Aan de voet van de westelijke Pyreneeën ligt op 50 kilometer van de Spaans-Franse grens de stad Pamplona. Deze stad – die door de gemeente zelf Iruña wordt genoemd en door de Basken Iruñea – wordt vrijwel altijd geïdentificeerd met het stierenrennen: de encierro, waarbij tijdens de feesten van San Fermín (7-14 juli) elke dag stieren door de nauwe straatjes van Pamplona worden gestuurd die ’s avonds in de arena hun droevig lot tegemoet gaan.
De encierro ontstond in de middeleeuwen toen herders uit de omgeving hun stieren de stad in voerden: la entrada, op weg naar de Plaza Mayor die als arena dienst deed. In de vroege ochtend werden de stieren de weg opgedreven waarbij bewoners van de stad de boeren hielpen de dieren aan te moedigen met behulp van stokken en veel geschreeuw. In de achttiende eeuw verschenen hekken ter bescherming van omstanders en tweehonderd jaar later doken de eerste toeschouwers eronder door om in plaats van mee te helpen, voor de stieren uit te rennen. Zo ontstond de traditie die nu grote populariteit geniet.

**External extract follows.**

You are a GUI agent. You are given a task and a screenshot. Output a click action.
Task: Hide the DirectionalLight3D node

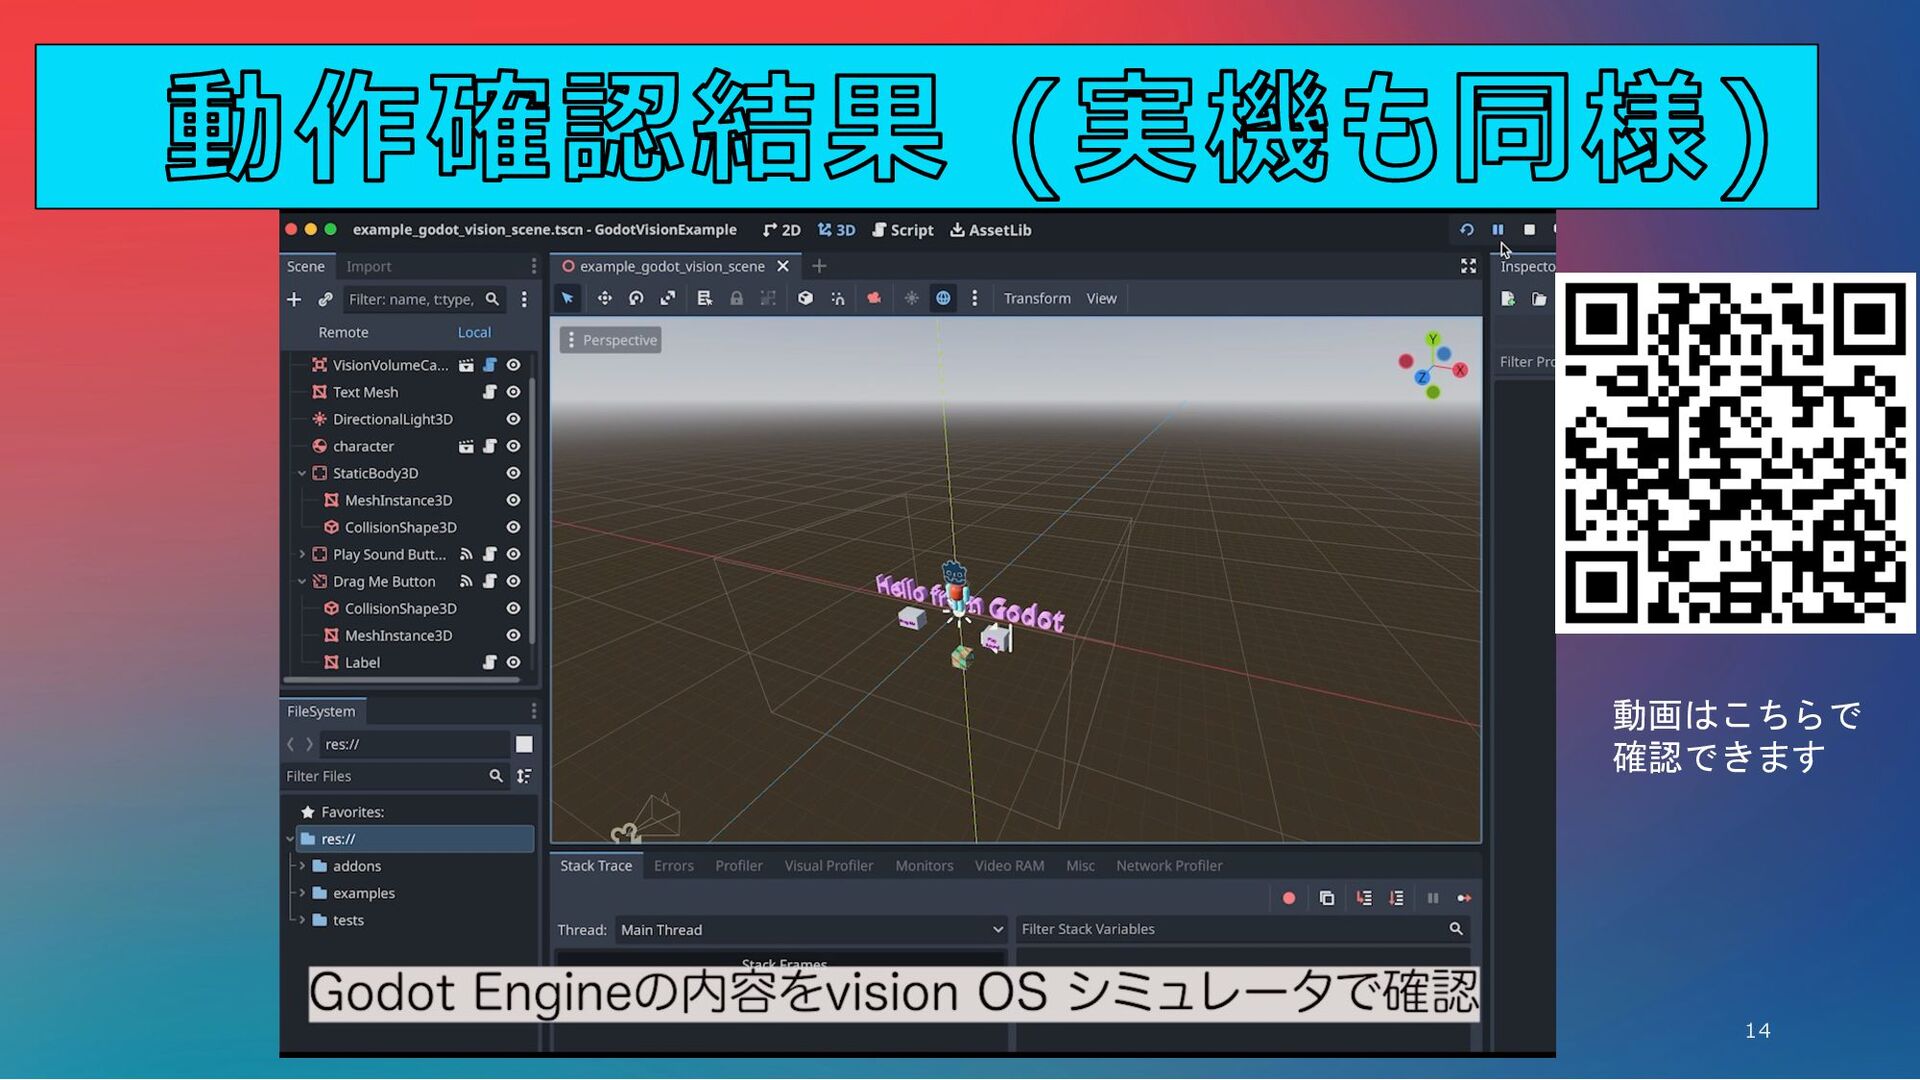pos(513,419)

Ontstaan van het koninkrijk
De encierro is echter niet het enige waarmee Pamplona geschiedenis heeft geschreven. Ooit was zij de hoofdstad van een van de machtigste koninkrijken die Spanje ooit heeft gekend en waarvan Sancho de Grote aan het begin van de elfde eeuw de absolute heerser was. Pamplona werd als legerplaats gesticht rond 75 voor Christus door de Romeinse veldheer Cnaeus Pompeius. Hij noemde deze vesting Pompaei-ilun (stad van Pompaeus) die uitgroeide tot de stad Pamplona. Rond 715 veroverden de Moren Pamplona, dat daarna diverse keren doelwit was van aanvallen van zowel de Frankische koning Karel de Grote als de emirs van Córdoba. Zo werd de stad minstens twee keer met de grond gelijk gemaakt. Pamplona is nu de hoofdstad van de Autonomía Navarra, maar dergelijke politieke regio’s bestonden nog niet in de middeleeuwen. Wel ontstonden er in de achtste eeuw op het grensgebied tussen de Moorse en Frankische rijken een aantal christelijke graafschappen die fungeerden als bufferzone, de zogeheten Spaanse Mark. Pamplona was een van die bufferstaatjes. De graafschappen van de Spaanse Mark stonden in eerste instantie onder Frankisch gezag, maar gaandeweg werden zij meer zelfstandig. De bevolking van deze gebieden kozen uit hun midden caudillos (leiders) die de gebieden waarin hun onderdanen woonden beschouwden als persoonlijk eigendom.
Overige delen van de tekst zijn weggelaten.